Gunawardena responded by saying that Sri Lanka’s foreign policy would remain neutral, non-aligned, and friendly.” But, he attempted to placate the US, saying that the country was “conscious of the opportunities and responsibilities that come with our strategic location, we see the importance of maintaining the freedom of navigation in our seas and airspace…”

Few details emerged of Pompeo’s discussions with Rajapakse. The president’s media division stated that Rajapakse had reasserted his foreign policy of “independence, sovereignty and territorial integrity” and defended economic collaboration with China, denying that Sri Lanka was caught in a “debt trap” as a result—a reference to Washington’s repeated criticisms of China’s relations with countries like Sri Lanka.

The statement noted in particular that the “two sides agreed to further strengthen the defence cooperation already established between Sri Lanka and the United States.” Rajapakse also urged more US investment.

In a thinly veiled threat, Pompeo told the Colombo media that the US “fully expects that Sri Lanka will fulfill its pledges to take meaningful, concrete steps to promote accountability, justice, and reconciliation.” This is a reference to US calls for Sri Lanka to investigate war crimes and seek a power-sharing agreement with the Tamil elites, following the end of Colombo’s communal war against the Liberation Tigers of Tamil Eelam (LTTE).

Pompeo’s remarks have nothing to do with addressing “human rights” in Sri Lanka. Washington backed the brutal war waged by President Mahinda Rajapakse—the current president’s brother—which involved the indiscriminate killing of tens of thousands of Tamil civilians in its final months in 2009. The Obama administration only began to raise the issue of human rights to pressure him to distance himself from Beijing, and when that failed, orchestrated a regime change operation to oust him in 2015.

Reporting on Pompeo’s visit, the Wall Street Journal referred to US concerns that the Rajapakse government was seeking more financial assistance from Beijing, saying it was “ratcheting up its relationship with China with new loans, multibillion-dollar building initiatives and even new legal guidelines to cement that partnership.”

The article characterized Pompeo’s remarks in Colombo as “a warning to Sri Lanka in regards to the potential penalties” for pursuing relations with China.

The Sri Lankan government has not yet finalised the signing of the US Millennium Challenge Corporation (MCC) agreement, involving grants of $US480 million. Washington is using the MCC as a means of pressuring countries like Sri Lanka to toe the line. While not rejecting the agreement, the Rajapakse government is seeking to “modify” its terms.
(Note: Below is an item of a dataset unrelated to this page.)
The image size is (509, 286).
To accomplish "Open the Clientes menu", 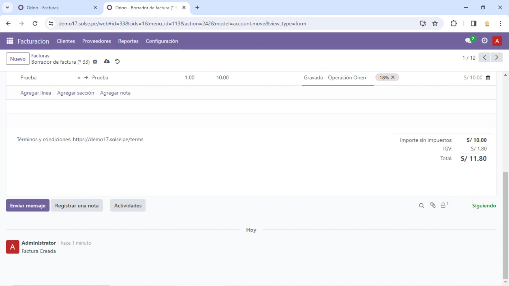I will 66,41.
Since mid-last year the US has also been pushing to renew its Status of Forces Agreement (SOFA), which allows the movement of US military personnel in Sri Lankan territory without hindrance.

For its part, Beijing is concerned about US military encirclement and seeking to counter it in the countries in the region.

The Chinese Embassy in Colombo lashed out at Pompeo’s remarks characterizing the Chinese Communist Party as a “predator” with a twitter message featuring an image of the “Aliens vs Predator” video game. The caption read: “Sorry Mr. Secretary Pompeo, we’re busy promoting China-Sri Lanka friendship and cooperation, not interested in your Alien v Predator game invitation.”

Faced with huge debts worsened by the impact of the global COVID-19 pandemic, Colombo is seeking further financial aid from Beijing. Chinese assistance to Sri Lanka already amounts to $5 billion, with the grant of another $500 million loan in March. Beijing is now considering a $700 million loan, along with a $1.5 billion swap facility. Rajapakse is scheduled to visit Beijing in December, at the invitation of top Chinese foreign policy official Yang Jiechi, who toured Sri Lanka early this month.

Pompeo left Sri Lanka on October 28 for the Maldives, a small island state strategically situated near the sea lanes of the Indian ocean. In 2018, Washington, with the backing of New Delhi, sponsored the ousting of pro-Chinese President Abdulla Yameen by pro-US Ibrahim Mohamed Solih, who won the presidential election. The US signed a far-reaching defence agreement with the Maldives last month. During his visit, Pompeo announced the establishment of a US embassy there.